Anyway, I swear, I’m not a psychopath nor am I the Joker. It may sound extreme, but I just think the more the ugly truths of an eating disorder are shown, the better. They need to counteract the glamorization and normalisation of chronic dieting, the rampant romanticization of weight loss and over-exercise, and the excessive trivialisation of eating disorders as teenage phases. There are many movies that do not shy away from the horrors of rape, war, violence, abuse, and drugs. This should not be any different. Of course the more intense the movie is, the more likely it is to trigger a vulnerable individual, but there is a plethora of triggering material out there anyway within easy reach. At least this triggering stuff could be educational, and especially help in enlightening those ignorant about the seriousness of eating disorders. Besides, choosing to watch this movie as a vulnerable person and not expecting to get triggered is like slathering yourself with honey, lying in the Australian bush and not expecting a horde of ants to come and bite you. I admit though – had I watched this movie several years ago, it would have definitely screwed me over for a few days.

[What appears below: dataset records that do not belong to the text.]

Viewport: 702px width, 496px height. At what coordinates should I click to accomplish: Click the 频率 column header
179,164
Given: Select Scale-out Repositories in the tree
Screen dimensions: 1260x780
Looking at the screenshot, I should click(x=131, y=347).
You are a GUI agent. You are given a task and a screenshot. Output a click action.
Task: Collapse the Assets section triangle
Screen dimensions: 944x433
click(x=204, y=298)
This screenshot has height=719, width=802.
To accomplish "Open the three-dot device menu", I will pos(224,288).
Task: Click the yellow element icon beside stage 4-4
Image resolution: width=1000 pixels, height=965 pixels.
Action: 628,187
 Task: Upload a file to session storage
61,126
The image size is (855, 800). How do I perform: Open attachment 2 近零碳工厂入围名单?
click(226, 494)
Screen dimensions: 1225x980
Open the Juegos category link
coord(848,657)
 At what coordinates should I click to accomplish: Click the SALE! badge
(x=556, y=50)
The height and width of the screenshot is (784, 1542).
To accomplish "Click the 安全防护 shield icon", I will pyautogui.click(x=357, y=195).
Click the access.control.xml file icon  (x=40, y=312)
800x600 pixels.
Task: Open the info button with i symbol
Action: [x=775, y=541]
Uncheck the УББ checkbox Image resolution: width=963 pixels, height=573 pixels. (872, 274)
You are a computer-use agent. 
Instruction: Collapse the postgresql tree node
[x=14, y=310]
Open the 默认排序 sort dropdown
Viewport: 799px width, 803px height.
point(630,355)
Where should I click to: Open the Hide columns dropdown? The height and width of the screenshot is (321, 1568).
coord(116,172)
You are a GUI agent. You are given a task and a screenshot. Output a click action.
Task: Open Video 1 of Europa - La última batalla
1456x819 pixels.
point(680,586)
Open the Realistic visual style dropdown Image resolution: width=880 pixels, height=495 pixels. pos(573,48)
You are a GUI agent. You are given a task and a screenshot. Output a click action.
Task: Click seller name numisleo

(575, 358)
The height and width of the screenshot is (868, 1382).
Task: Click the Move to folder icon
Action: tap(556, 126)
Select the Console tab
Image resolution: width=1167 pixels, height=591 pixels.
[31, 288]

There were a few unrealistic features of the movie that annoyed me (ignoring the scene when the unmarried and childless John Wick/Neo randomly talks to his younger female patient when she is by herself in the bedroom, and the fact that the principle rule is to sit at the table during meal times but no one seems to follow it, nor is it enforced.) Firstly, all of the patients seemed to have disrupted and selfish families, but that does not have to play any role in falling victim to an eating disorder. Plenty of people can tick all of society’s Must-Have boxes and still get sick through no fault of their own. Additionally, while I can’t vouch for everyone, despite the occasional competitiveness and bitchiness, the people who I have interacted with and heard about would never wish an eating disorder on anyone else, and would have never encouraged behaviours in another person. I forget her name, but the girl who aggressively offers Ellen laxatives in exchange for not ratting her out must have been very ill – in more ways than one – to encourage a new and dangerous behaviour to someone else. Finally, apart from Luke and Karen, there is no evidence of the patients making any attempts to recover or curb their behaviours. Instead, behaviours run rampant in the cosy and large house.

Lack of ugliness and flaws aside, ‘To the Bone’ has redeeming characteristics, the biggest of which are its ending and the character Luke. They show that recovery is possible – no matter how far gone or lost one may feel, every positive choice can help. The body and mind are strong, stronger than an eating disorder. There is a rich and bright life after an eating disorder. With these sentiments, the movie rings very true.

P.S. How can Luke kiss Ellen and not wince from her cigarette breath? I also don’t understand what Ellen randomly changing her name to Eli means.